[EXERCISE]:
Duplicate the following lines without changes, beginning at the line that contains "Task: Click the clock icon beside Converted" and ending after the line that contains "Image resolution: width=506".

[ENTRIES SHOWN]:
┄┄┄┄┄┄

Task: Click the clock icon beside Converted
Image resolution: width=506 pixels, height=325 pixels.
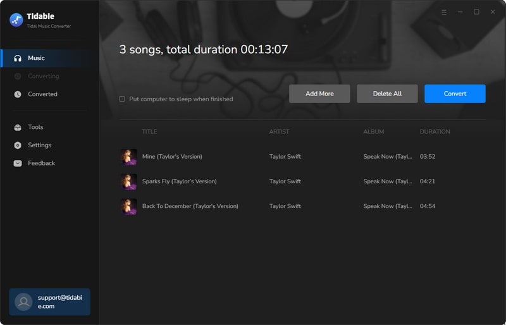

┄┄┄┄┄┄

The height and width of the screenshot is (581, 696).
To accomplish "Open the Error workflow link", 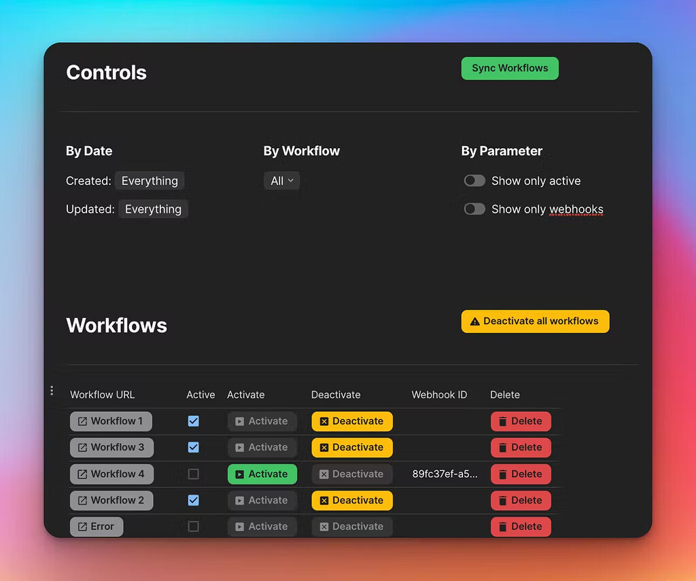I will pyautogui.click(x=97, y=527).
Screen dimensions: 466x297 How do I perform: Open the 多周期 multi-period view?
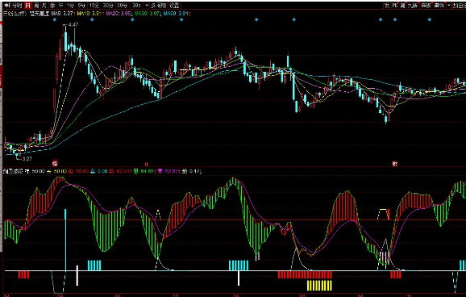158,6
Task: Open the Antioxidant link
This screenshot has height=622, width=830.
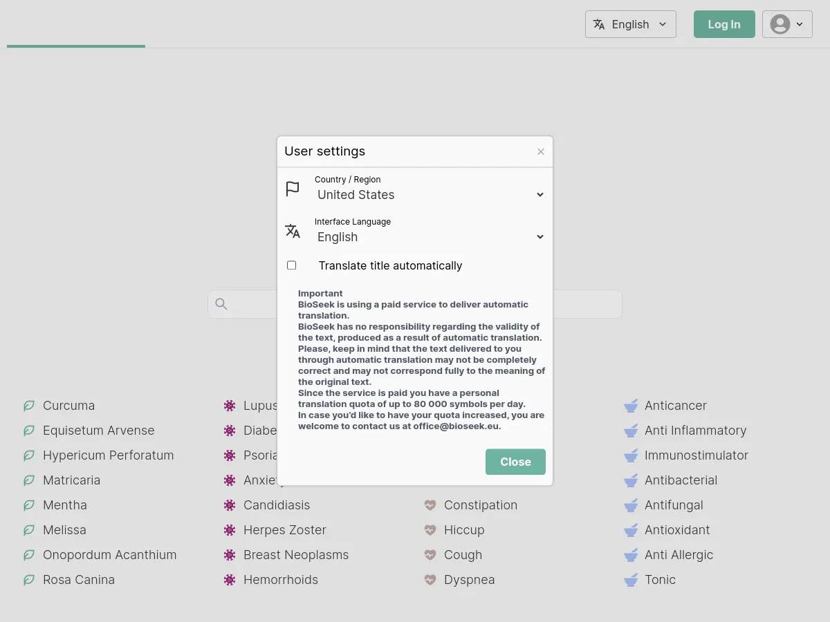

┄┄┄┄┄┄

[FINISHED TASK]:
Task: Click the clock icon beside Converted
Image resolution: width=506 pixels, height=325 pixels.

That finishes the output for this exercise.